━━ PAGE EXCERPT ━━

On Feb 12, 2006, at 1:21 PM, Chris Bare wrote:
The AVRISP is now the AVRISP mkII. However, as far as I know, it only programs Atmel AVR 8-bit MCUs. It might be on the Gumstix site because they offer the Robostix, which is based on an ATmega128 and has a connector to mate with the Gumstix.Right, I'm interested in the Robostix, not the Gumstix. So does the AVRISP mkII work OK with avrdude under linux?I see digikey has an ATAVRISP2 listed, but no price/not in stock. Do you know ofanother vendor that sells online and has them in stock?
Probably works fine, but I use Mac OS X. The AVARISP only has USB, so there might be issues if you can't get USB to work. I think it works well, from what I've inferred.
You can program the Atmel AVR in C on a PC and download to it via AVRISP or (much better for debugging) JTAGICE mkII (about $300).What software works with the JTAGICE mkII under linux?
The avr-gcc toolchain, avr-gdb, avarice. I've never gotten avrdude to work, but I've been able to do all I need with avarice (note that it uses a different set of pins; no SPI).

━━━

REQUIRED ACTIONS:
1. According to the AVR programmer discussion, what kind of connection does the AVRISP have?
2. Decide whether each statement agrees with the AVR programmer discussion, and give yes or no with the words of the discussion that settle it: (a) The Robostix is based on an ATmega128. (b) The JTAGICE mkII costs about $100. (c) Avarice programs the chip through the SPI pins.
3. Carry on the AVR programmer discussion past its final sentence.

━━ SUPPLIED MATERIAL ━━

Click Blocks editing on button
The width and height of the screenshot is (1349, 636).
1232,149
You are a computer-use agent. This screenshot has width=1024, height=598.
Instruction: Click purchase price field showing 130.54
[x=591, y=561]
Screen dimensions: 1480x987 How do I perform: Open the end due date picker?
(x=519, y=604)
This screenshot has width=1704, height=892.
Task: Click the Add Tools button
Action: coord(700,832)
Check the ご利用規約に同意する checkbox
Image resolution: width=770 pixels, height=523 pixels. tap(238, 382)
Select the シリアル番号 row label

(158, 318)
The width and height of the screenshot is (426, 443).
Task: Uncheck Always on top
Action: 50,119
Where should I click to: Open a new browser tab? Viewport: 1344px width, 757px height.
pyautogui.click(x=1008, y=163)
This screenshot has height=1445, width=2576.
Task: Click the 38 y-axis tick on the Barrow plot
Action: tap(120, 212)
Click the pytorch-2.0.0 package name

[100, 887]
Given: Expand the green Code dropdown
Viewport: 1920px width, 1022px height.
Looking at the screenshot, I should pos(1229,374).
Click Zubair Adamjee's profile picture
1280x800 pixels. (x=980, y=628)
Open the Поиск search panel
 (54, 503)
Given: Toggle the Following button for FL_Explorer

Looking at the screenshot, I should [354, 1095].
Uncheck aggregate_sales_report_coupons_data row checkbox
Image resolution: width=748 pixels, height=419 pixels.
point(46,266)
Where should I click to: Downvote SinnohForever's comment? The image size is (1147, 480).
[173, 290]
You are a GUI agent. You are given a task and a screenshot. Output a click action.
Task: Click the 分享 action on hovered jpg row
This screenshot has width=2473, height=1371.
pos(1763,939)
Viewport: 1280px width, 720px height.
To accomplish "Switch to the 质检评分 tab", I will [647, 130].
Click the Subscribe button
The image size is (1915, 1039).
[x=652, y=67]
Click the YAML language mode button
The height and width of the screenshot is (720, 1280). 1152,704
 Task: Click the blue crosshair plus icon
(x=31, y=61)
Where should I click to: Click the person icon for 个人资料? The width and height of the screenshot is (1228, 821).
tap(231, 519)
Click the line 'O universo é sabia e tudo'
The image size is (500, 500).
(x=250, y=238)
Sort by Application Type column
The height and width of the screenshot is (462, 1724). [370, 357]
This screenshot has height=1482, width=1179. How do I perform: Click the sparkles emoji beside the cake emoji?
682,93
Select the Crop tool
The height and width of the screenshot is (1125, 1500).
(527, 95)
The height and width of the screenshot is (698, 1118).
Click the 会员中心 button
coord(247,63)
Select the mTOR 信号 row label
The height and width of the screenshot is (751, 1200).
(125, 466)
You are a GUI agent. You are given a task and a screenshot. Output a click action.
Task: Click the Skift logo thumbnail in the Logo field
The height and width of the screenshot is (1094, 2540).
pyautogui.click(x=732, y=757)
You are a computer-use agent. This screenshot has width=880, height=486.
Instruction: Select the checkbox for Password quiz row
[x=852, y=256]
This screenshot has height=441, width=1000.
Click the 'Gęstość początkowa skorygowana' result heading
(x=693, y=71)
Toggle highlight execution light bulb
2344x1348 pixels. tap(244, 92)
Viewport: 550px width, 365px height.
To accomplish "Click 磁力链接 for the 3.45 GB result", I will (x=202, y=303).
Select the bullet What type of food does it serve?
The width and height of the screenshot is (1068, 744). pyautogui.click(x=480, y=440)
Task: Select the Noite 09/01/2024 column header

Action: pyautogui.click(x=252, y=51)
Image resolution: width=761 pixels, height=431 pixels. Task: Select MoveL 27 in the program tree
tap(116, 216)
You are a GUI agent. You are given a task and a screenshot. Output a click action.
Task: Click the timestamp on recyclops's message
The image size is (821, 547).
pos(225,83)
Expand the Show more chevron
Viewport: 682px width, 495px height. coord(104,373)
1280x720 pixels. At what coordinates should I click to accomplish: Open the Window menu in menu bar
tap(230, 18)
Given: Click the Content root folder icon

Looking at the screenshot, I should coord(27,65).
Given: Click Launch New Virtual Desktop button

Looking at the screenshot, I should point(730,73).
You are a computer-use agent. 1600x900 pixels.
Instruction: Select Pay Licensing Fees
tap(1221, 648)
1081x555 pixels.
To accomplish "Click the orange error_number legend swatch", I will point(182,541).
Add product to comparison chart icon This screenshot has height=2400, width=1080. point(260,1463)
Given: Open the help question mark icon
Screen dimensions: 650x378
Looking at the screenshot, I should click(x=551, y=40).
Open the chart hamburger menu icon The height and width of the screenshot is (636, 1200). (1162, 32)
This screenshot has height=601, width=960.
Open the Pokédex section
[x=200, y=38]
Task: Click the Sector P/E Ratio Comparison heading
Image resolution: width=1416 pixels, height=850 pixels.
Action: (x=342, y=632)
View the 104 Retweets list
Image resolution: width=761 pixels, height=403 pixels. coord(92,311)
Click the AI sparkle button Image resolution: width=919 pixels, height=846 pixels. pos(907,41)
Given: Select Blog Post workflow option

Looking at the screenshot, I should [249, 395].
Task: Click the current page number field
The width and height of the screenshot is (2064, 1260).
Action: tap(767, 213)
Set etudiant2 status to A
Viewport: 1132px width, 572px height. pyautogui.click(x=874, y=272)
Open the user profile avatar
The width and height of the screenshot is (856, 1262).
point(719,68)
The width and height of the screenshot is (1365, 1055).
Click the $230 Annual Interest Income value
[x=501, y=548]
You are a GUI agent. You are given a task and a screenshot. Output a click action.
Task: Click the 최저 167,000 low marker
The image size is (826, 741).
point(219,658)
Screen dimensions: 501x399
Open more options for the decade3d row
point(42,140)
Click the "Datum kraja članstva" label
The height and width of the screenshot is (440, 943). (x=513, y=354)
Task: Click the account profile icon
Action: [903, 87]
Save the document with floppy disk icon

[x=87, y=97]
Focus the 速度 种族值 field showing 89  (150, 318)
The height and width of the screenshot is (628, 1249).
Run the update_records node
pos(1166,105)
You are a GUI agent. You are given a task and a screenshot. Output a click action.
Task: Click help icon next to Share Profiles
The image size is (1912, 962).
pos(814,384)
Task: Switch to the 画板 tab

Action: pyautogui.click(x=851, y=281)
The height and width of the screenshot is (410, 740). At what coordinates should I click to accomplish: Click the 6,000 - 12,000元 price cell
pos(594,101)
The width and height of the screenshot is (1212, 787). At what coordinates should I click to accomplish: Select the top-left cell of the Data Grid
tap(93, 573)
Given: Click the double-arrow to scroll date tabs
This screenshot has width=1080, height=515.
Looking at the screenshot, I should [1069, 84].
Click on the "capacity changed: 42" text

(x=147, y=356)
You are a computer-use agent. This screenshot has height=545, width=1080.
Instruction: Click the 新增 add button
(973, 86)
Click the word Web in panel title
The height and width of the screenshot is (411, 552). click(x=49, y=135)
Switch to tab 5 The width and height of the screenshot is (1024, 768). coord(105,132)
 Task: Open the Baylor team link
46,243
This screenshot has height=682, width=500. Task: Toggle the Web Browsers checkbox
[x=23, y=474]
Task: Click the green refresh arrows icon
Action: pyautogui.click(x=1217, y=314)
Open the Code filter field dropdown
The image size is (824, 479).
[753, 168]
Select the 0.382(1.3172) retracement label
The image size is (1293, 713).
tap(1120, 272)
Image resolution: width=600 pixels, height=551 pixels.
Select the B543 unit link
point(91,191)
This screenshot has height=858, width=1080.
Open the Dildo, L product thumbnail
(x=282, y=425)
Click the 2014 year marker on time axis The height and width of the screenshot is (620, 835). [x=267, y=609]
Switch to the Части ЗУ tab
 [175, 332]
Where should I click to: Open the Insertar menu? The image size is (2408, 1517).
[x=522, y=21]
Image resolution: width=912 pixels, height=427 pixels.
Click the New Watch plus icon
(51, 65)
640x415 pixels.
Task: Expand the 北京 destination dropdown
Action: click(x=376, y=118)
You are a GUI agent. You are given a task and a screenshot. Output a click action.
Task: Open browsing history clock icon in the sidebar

━━━

OUTPUTS FOR THE TASKS:
1. It has only USB.

2.
(a) Yes: "which is based on an ATmega128"
(b) No: "JTAGICE mkII (about $300)"
(c) No: "it uses a different set of pins; no SPI"

3.
Like I said, I'm just trying to get started and am overwhelmed by both thenumber of choices and the incomplete information at the moment, so I appreciate your help.
You want to get the toolchain and related tools. I used this page as a guide. Things I did differently: I put everything under /usr/local/ avr (using --prefix=/usr/local/avr for the ./configure steps), and I got the latest version of each package. I also configured gcc to build both C and C++ compilers. I didn't bother with uisp (it's been superseded by avrdude) The page is Mac OS X-specific, but I suspect you'll need to make very few changes to get it to work.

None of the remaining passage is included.